_EXERCISE PROMPT_: Report how many lines in the records hold the string "Semana"; give the number and nothing else.

(Data entries)

········

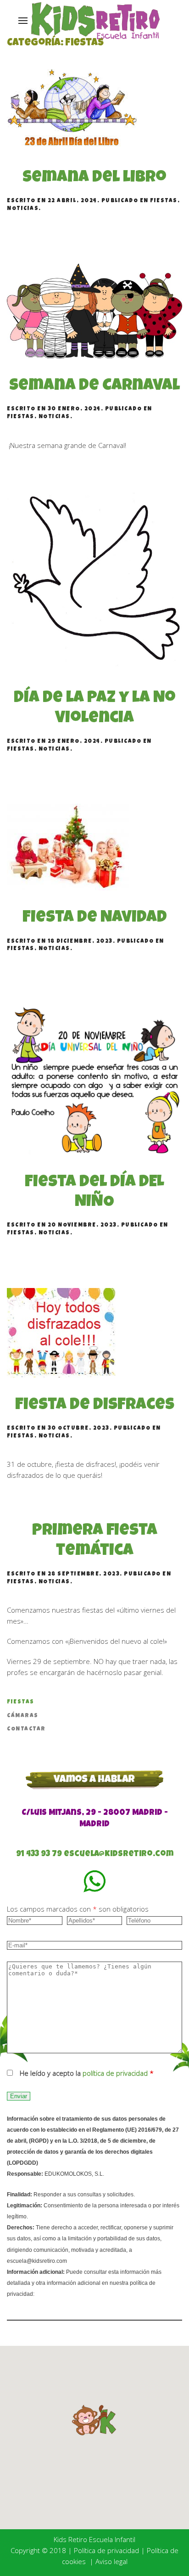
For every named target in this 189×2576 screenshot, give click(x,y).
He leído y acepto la (87, 2073)
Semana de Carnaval (94, 386)
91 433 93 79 (39, 1854)
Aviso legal (111, 2561)
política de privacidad (115, 2073)
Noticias (23, 209)
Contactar (26, 1729)
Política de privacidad (106, 2550)
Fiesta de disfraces (94, 1406)
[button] (94, 2420)
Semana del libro (94, 178)
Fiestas (164, 201)
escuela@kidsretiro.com (118, 1854)
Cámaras (23, 1716)
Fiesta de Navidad (94, 918)
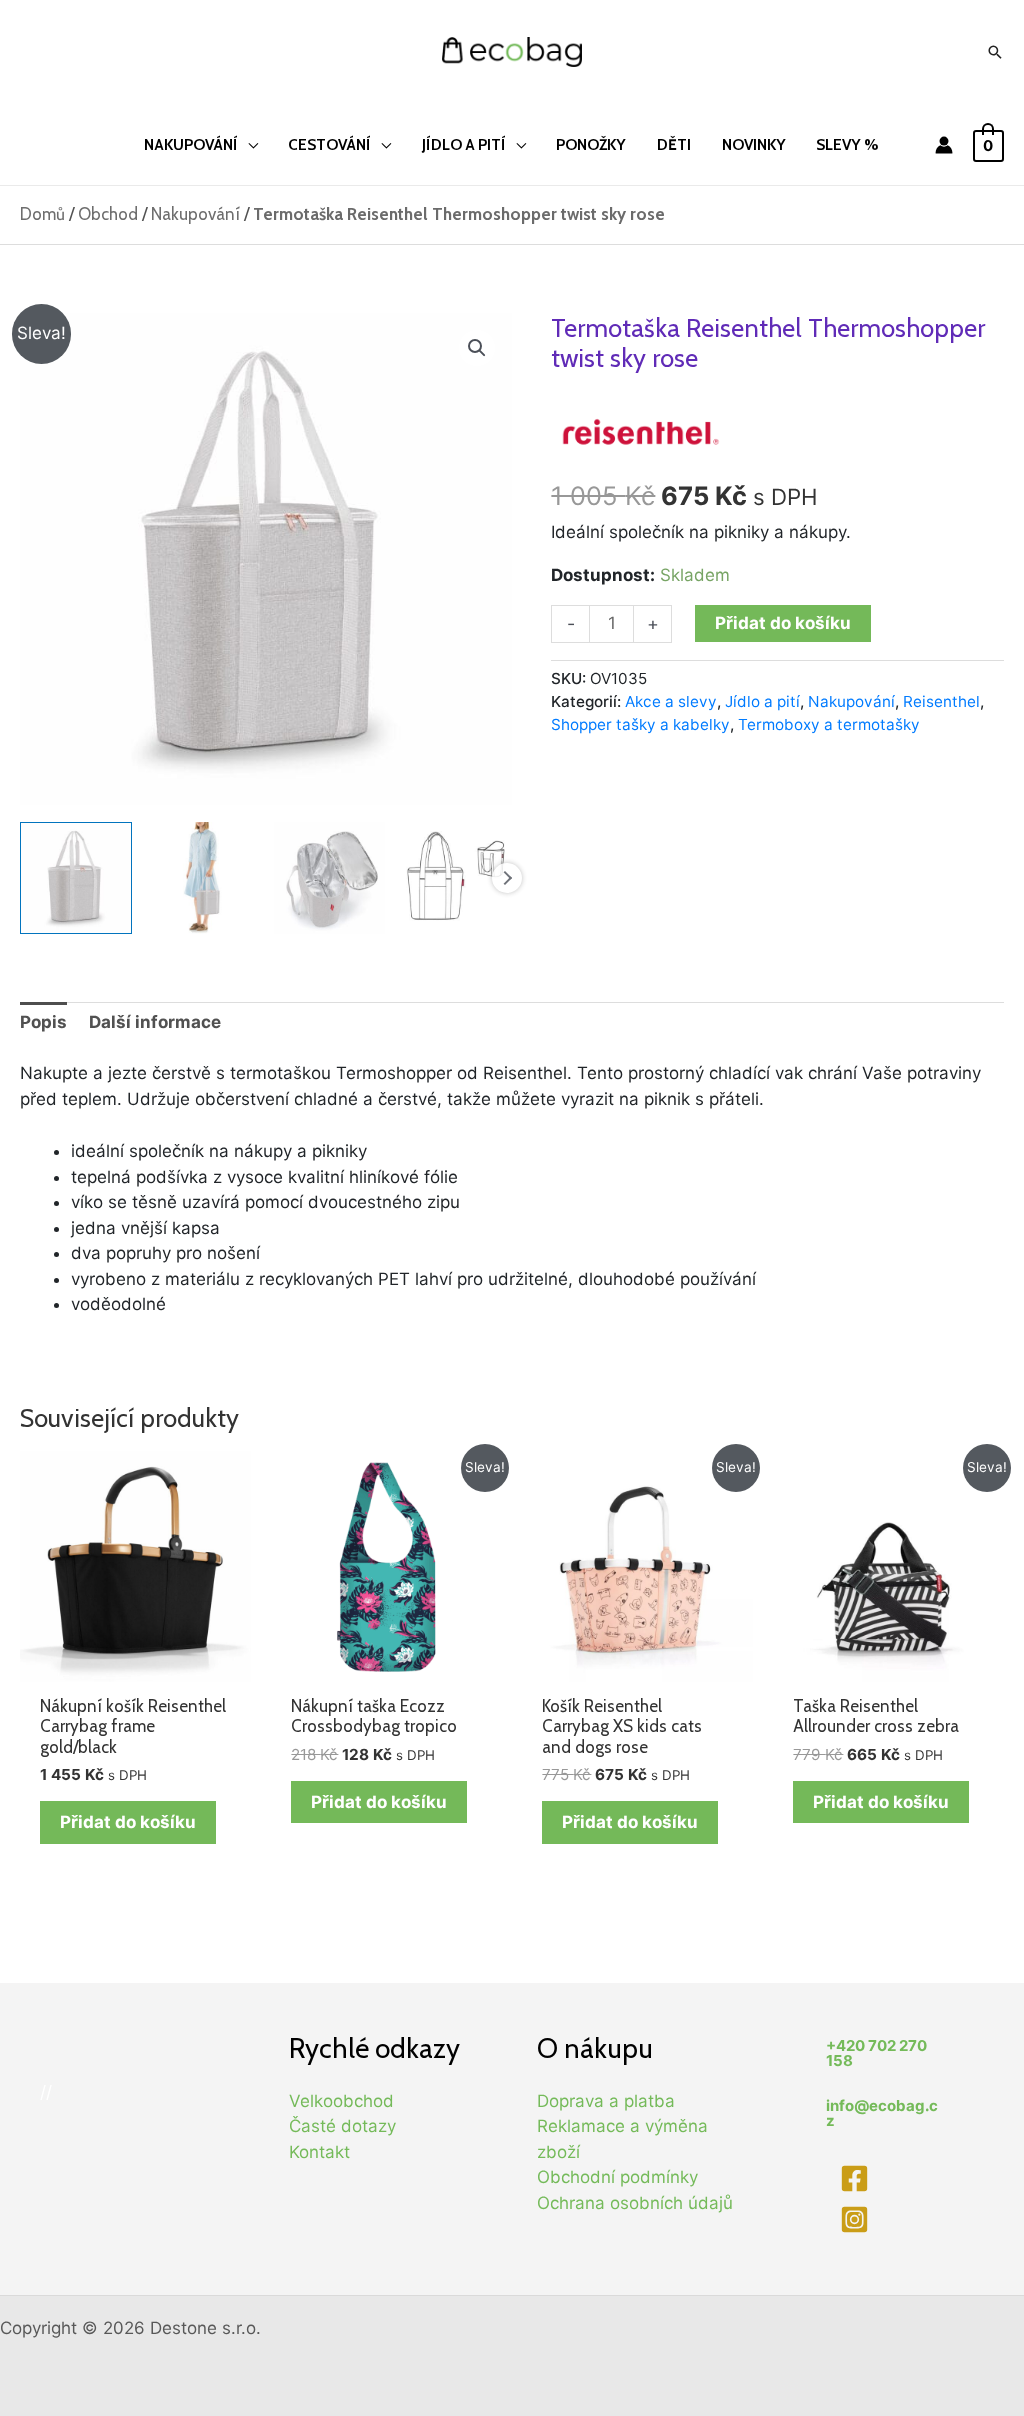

········

_SOLVED EXERCISE_: 2